Saved entries
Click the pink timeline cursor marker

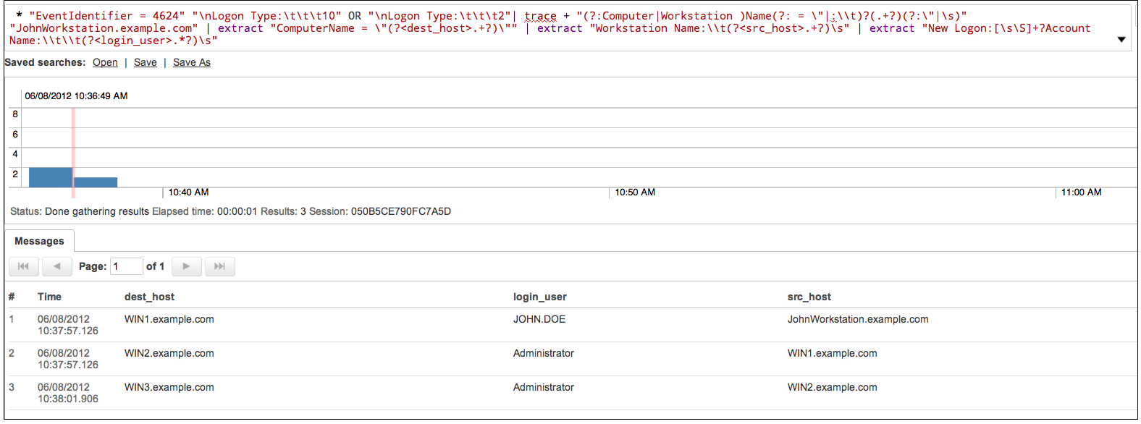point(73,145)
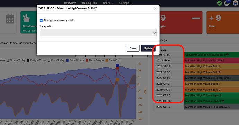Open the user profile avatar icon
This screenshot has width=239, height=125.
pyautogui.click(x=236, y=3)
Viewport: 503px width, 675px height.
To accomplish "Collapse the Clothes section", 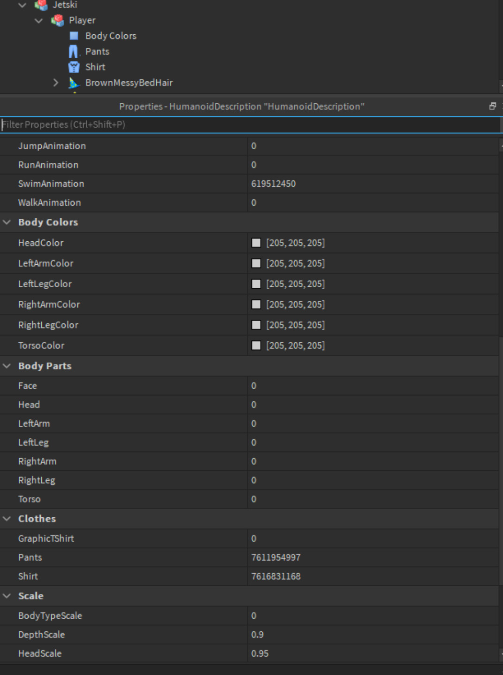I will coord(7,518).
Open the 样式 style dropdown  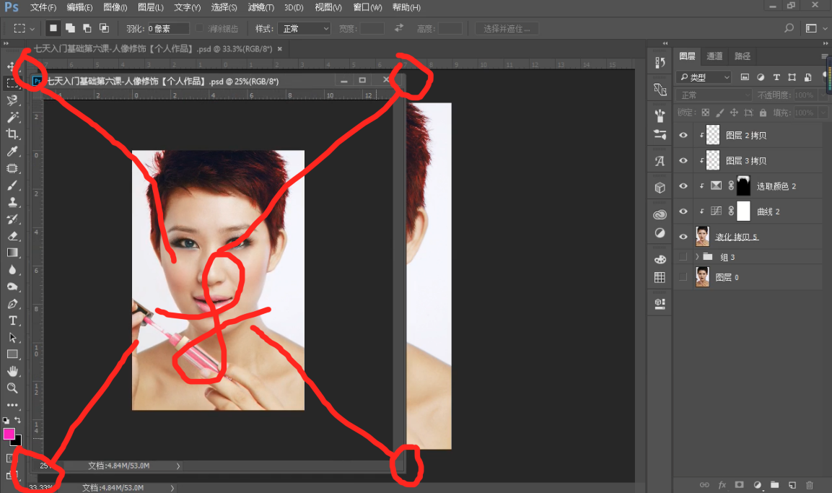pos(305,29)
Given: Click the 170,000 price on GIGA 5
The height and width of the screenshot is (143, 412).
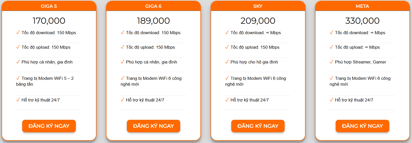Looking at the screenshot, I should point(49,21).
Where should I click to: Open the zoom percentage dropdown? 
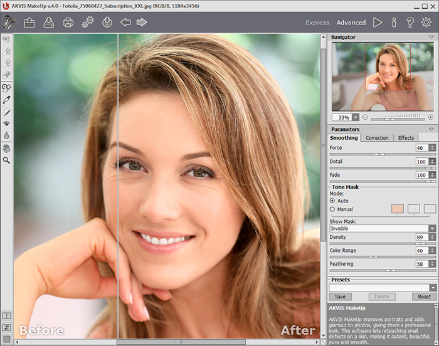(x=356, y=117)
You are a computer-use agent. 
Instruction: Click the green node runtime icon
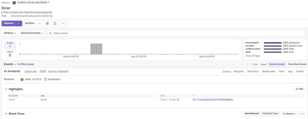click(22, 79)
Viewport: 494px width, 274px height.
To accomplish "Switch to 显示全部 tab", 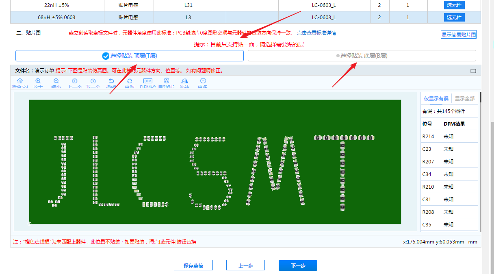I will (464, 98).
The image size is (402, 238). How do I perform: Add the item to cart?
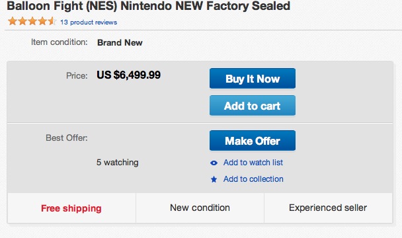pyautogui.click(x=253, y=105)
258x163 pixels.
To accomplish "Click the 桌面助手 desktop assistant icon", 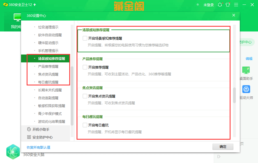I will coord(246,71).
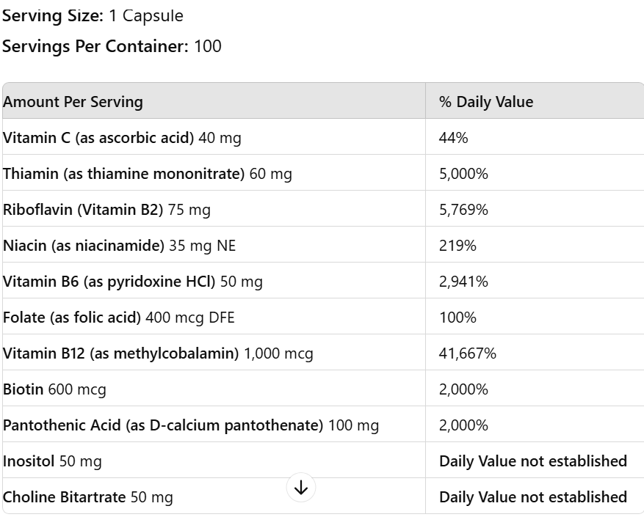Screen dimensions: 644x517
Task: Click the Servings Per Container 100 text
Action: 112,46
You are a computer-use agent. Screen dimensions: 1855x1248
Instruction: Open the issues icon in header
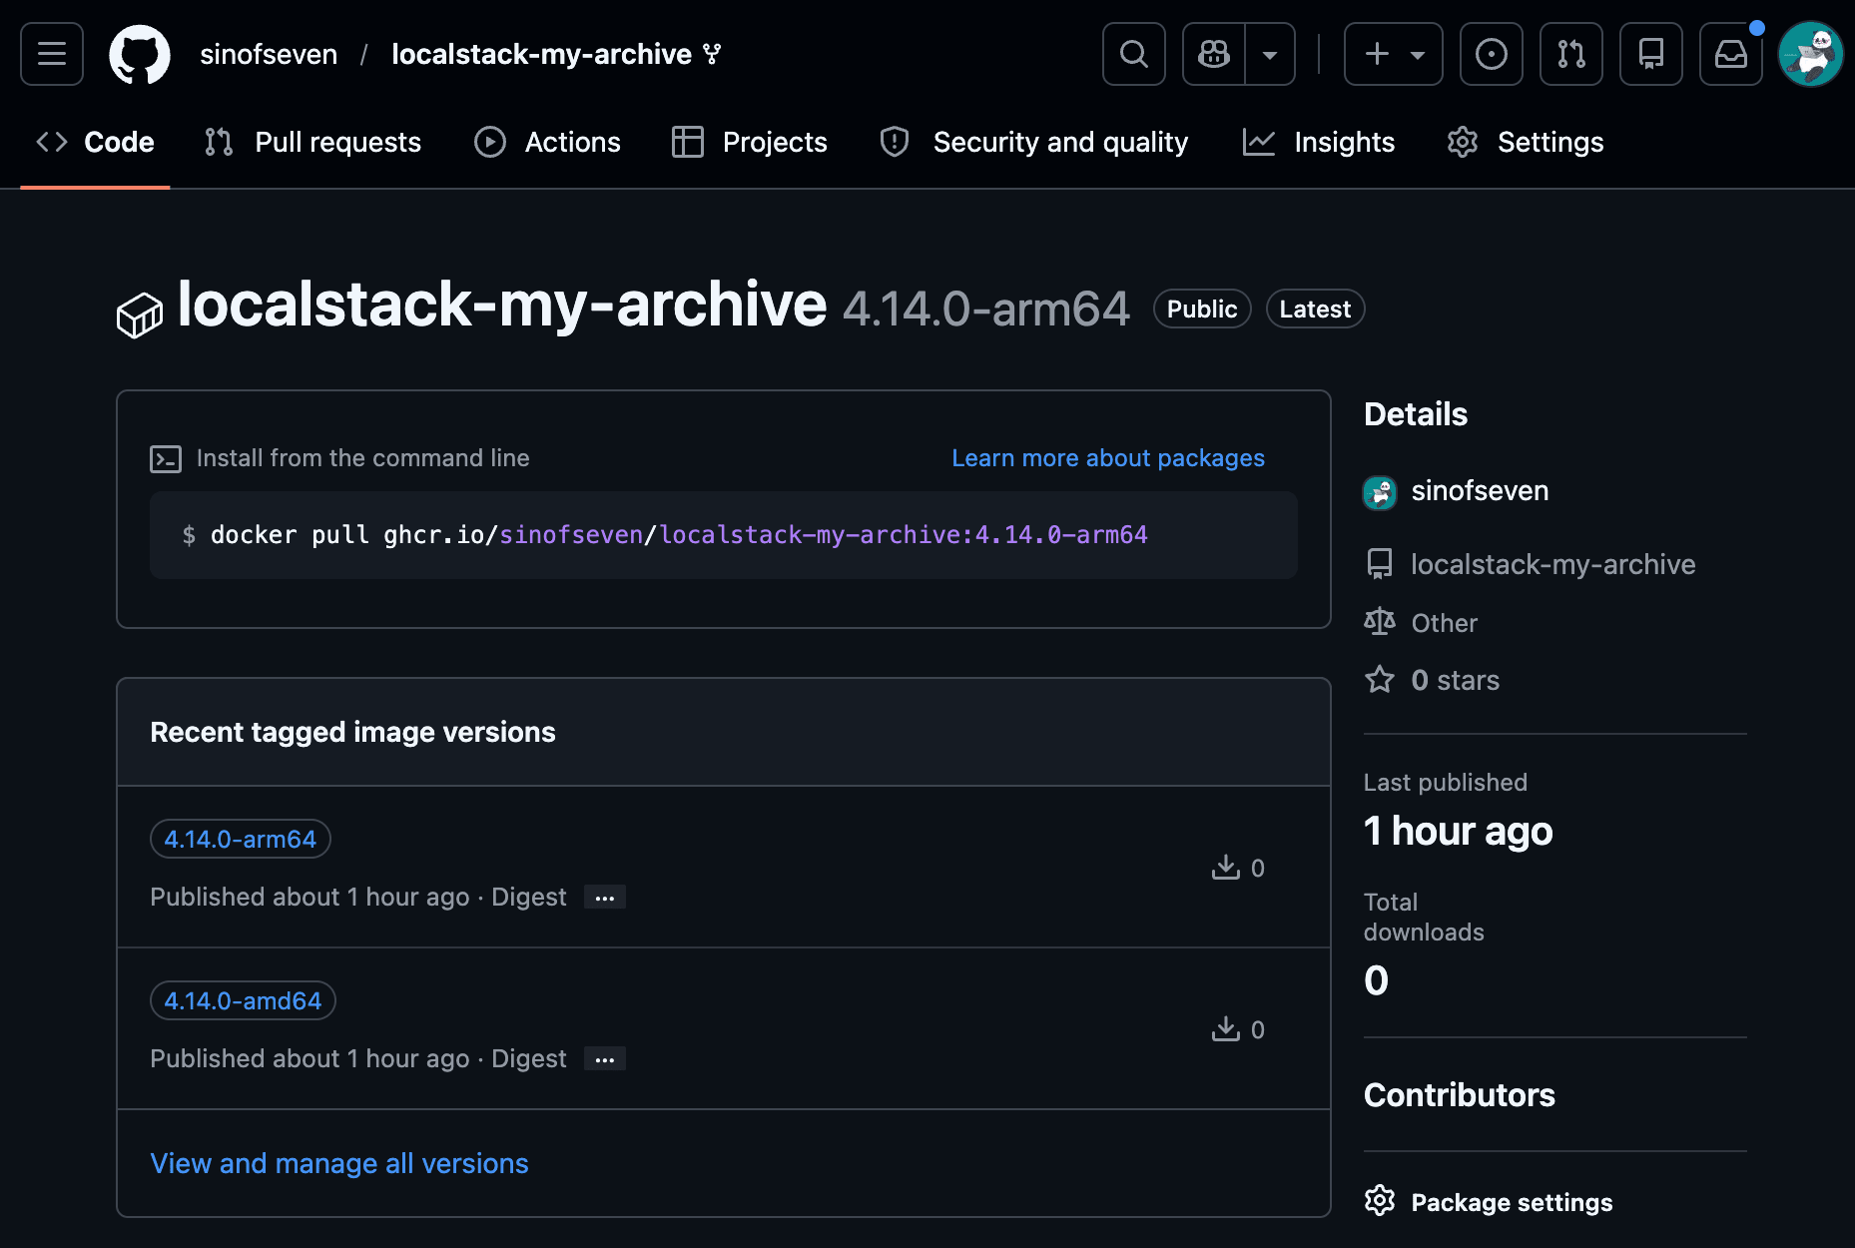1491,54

- _To be done_: From the records above, pull out each line that contains the string "agent" and copy it. Case counts.

- _The result_:
You are a computer-use agent. 
You are a computer-use agent. Screen dimensions: 1855x1248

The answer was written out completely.